- Extract to read -
++++++

2009-01-25

F'HDTV

So naturally, I bought a HDTV.


But this is no ordinary "High Definition Television". This is a 'F'ing HDTV. It says so, right on the box!


Not only that, but this TV is WAY more realistic that True Life! I didn't even know I could ascend to a higher state of being simply by purchasing a material good! This changes my entire perspective on reality being merely perception!

And, of course, what better way to test a new TV than to use the greatest, most awesome of all videogames to test it's stunning reproduction of color and fast-action packed motion than:




If you cannot recognize this game, I hate you, and you should play it so I do not hate you.

-Z

(P.S. It's called "Tyrian")

Odd dream; A New Character Approaches!

Okay, so get this.

Me, mike, vanessa (sorry for sp!) and maria (again! sp!) went to a mall, it was sometime in august apparently, and we were at the beach or something. It seemed like the east coast, slightly foggy, the air was humid, enough to make you have trouble breathing. It was warm though, upper seventies.

++++++

- Assigned task a -
Rewrite the stored data entries, starting at the beginning and ending at the line that contains "pyautogui.click(x=256, y=69)", as a JSON list of strings with one string per line, leaving out blank lines.
The blog post above has no connection to the entries that follow.

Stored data
++++++

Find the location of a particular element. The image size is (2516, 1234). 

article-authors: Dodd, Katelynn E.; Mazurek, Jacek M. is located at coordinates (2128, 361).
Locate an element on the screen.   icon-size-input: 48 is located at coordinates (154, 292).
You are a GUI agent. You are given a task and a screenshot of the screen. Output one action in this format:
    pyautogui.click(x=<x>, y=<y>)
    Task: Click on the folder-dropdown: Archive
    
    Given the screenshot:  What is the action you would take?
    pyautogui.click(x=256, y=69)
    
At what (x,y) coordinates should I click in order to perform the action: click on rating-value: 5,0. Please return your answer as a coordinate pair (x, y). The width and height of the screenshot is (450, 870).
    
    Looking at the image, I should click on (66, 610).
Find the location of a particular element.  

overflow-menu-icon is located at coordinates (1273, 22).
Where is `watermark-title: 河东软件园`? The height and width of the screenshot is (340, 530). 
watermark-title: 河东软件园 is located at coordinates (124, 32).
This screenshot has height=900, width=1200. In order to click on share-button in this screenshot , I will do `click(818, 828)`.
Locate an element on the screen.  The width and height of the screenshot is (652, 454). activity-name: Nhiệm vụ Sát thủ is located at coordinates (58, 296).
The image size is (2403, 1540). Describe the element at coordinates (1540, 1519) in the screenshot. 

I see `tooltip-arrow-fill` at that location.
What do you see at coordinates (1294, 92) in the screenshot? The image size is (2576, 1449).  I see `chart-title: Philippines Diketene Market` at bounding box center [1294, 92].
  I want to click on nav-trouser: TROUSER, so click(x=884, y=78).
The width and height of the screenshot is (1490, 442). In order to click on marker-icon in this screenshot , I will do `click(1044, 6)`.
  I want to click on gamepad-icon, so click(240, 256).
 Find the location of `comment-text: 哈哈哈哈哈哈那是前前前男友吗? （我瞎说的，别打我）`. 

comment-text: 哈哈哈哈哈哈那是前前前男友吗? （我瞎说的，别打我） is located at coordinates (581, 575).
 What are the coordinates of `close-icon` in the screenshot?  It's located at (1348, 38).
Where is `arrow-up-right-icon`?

++++++

- Assigned task b -
In the blog post, list the names of the people the dream section says went to the mall with the writer.

- Expected answer a -
[
  "Find the location of a particular element. The image size is (2516, 1234). ",
  "article-authors: Dodd, Katelynn E.; Mazurek, Jacek M. is located at coordinates (2128, 361).",
  "Locate an element on the screen.   icon-size-input: 48 is located at coordinates (154, 292).",
  "You are a GUI agent. You are given a task and a screenshot of the screen. Output one action in this format:",
  "    pyautogui.click(x=<x>, y=<y>)",
  "    Task: Click on the folder-dropdown: Archive",
  "    Given the screenshot:  What is the action you would take?",
  "    pyautogui.click(x=256, y=69)"
]

- Expected answer b -
mike, vanessa, maria